Another year, another Vincent van Gogh film. Hot on the heels of last year’s Loving Vincent (a film animated in the style of van Gogh’s paintings), At Eternity’s Gate looks at the final years of the artist’s short life, when he moved to the small villages of Arles and Auvers sur-Oise to paint the natural landscapes. It was in Arles where he infamously cut off his ear after an argument with Paul Gauguin, and it was in Auvers where he died under mysterious circumstances. Like Loving Vincent, Schnabel’s film chooses to side with the recent theory that two schoolboys shot van Gogh by accident, rather than going along with the more popular theory that he committed suicide. An interesting move, considering how ardently this film tries to plumb the man’s interiority and explore his philosophies on life and art. One would think that, for all the times van Gogh’s art is criticized as ugly or unseemly, the suicide theory would work better. An unappreciated artist realizes he was born too early for people to recognize his talents and kills himself in a fit of depression. Why not? Instead, Schnabel takes the accidental death theory and uses it to his advantage, martyring him instead of having him commit a great sin unto himself. It elevates van Gogh even further than perhaps he ought to be elevated. One can be a genius in art and still be greatly flawed.

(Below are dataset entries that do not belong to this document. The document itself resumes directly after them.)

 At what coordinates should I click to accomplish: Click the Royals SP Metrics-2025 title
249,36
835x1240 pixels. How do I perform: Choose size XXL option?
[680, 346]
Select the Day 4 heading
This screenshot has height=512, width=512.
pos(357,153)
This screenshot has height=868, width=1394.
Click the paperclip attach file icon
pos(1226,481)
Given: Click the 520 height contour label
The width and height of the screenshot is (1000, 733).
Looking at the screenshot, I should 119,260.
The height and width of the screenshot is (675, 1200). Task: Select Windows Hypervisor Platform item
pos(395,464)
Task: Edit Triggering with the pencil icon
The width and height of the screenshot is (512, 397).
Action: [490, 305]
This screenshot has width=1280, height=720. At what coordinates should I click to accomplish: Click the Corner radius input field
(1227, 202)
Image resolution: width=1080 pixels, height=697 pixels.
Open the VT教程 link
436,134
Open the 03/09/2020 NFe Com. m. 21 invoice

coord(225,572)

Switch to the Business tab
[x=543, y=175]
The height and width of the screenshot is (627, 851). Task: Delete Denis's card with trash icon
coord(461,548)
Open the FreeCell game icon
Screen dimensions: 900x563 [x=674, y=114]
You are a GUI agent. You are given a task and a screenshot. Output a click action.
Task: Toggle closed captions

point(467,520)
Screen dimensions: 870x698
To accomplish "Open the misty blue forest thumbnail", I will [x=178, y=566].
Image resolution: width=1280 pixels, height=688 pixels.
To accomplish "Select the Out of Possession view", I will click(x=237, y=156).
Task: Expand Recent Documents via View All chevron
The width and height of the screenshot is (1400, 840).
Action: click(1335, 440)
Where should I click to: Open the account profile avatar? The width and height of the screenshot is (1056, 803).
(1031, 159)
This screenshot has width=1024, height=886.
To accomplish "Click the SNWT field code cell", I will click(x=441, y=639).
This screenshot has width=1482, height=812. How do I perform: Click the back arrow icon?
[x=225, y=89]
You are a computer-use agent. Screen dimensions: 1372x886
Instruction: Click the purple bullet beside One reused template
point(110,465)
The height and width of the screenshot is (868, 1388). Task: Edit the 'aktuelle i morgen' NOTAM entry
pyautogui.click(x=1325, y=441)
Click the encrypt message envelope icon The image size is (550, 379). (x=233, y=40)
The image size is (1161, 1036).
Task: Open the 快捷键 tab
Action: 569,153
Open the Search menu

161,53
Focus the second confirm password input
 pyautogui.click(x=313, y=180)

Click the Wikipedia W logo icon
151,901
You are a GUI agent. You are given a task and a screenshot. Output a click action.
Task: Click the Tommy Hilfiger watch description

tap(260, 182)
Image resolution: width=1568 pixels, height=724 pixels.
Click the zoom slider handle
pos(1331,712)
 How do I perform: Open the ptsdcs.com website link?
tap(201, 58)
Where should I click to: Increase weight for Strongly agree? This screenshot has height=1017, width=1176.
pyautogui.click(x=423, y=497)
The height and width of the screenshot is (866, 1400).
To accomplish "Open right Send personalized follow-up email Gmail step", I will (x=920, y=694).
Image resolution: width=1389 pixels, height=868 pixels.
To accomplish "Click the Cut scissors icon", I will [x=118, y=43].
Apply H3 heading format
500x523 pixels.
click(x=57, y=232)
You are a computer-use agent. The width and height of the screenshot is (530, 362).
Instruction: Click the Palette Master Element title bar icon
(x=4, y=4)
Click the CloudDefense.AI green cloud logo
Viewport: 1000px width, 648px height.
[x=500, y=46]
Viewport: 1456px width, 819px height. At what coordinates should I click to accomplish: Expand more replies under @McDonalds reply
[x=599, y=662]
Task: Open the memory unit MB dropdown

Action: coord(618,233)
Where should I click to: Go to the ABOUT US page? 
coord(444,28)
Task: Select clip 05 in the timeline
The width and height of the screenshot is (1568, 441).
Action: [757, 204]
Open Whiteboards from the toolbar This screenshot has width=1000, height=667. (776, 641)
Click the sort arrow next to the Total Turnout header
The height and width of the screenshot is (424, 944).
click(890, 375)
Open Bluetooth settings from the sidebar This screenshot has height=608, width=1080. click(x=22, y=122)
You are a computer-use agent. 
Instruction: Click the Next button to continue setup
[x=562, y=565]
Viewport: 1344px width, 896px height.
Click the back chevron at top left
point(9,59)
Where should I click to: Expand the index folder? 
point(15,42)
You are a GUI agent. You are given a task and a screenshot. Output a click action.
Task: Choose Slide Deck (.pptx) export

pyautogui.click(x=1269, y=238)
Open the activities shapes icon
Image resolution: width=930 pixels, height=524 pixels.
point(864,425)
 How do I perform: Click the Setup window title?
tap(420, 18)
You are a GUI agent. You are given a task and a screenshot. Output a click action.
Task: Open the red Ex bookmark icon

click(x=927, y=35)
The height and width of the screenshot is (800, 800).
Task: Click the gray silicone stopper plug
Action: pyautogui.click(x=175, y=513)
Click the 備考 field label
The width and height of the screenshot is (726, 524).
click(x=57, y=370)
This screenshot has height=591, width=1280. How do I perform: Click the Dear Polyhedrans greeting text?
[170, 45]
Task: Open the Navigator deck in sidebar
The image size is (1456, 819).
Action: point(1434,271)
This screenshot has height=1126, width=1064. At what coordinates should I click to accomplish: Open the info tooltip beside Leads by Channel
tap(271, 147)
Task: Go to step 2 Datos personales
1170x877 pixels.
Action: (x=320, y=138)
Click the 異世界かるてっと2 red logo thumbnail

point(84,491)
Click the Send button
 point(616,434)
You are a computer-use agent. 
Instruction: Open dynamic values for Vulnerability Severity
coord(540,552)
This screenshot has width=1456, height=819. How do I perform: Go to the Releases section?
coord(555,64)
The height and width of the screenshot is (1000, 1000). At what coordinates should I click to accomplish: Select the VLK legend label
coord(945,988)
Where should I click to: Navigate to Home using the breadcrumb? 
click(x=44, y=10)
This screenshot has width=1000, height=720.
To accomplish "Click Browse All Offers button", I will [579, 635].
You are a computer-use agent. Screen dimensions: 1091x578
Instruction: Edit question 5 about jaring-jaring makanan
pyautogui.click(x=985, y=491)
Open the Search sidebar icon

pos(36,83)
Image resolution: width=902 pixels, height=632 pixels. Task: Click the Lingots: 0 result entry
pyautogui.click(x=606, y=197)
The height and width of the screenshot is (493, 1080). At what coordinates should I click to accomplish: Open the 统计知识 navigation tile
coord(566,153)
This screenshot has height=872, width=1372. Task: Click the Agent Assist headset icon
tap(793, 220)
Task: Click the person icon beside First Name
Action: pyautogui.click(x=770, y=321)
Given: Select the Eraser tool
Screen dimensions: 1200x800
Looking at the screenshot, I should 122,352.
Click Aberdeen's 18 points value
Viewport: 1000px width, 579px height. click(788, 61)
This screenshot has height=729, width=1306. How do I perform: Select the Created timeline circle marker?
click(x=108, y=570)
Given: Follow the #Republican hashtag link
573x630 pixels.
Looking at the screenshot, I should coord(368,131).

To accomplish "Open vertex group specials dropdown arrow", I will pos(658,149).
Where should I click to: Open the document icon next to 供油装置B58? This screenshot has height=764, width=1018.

This is the trouble with the film. It comes off as hagiographic, tamping down van Gogh’s dark side so that he can fill out the “tortured artist” trope to the letter. Schnabel plays up his dissociative mental illness with a lot of aural and editorial trickery, trying to pin most of van Gogh’s faults on his deteriorating mental state; the rest of the time, he casts him as a kind of wizened prophet who communes with the natural world and calmly philosophizes to all who will listen. Now, I can believe he was misunderstood by others, that he had a good heart, and that he was very intelligent. I don’t buy the idea that he was some Christlike pariah who only did wrong because of his illness. That is simplifying things far too much for my liking. And what it also does is puts van Gogh at even greater distance from us than he already is. A man who was already an outcast in life shouldn’t be put at a farther remove in death. I hate to say it, but at least Loving Vincent knew how to accept his flaws and still make him a man we could mourn for. Schnabel insists that we venerate him, without making a strong case for such an action.
To make things worse, Schnabel’s artistic sensibilities here come off as laughably overwrought. All the shaky handheld camera work and gratuitous close-ups are a nuisance to deal with when a more sedate approach would have been more profound. At the very least, Willem Dafoe is very good, making a valiant effort to understand van Gogh’s perspective. His age is also not as much of an issue as I thought it would be. It’s only when he’s sharing scenes with the much younger Rupert Friend that the discrepancy becomes apparent. You know what, though? Considering Dafoe’s resemblance to the artist, it’s probably a good thing someone capitalized on it before it was too late. Nor do I think another actor could have done a better job.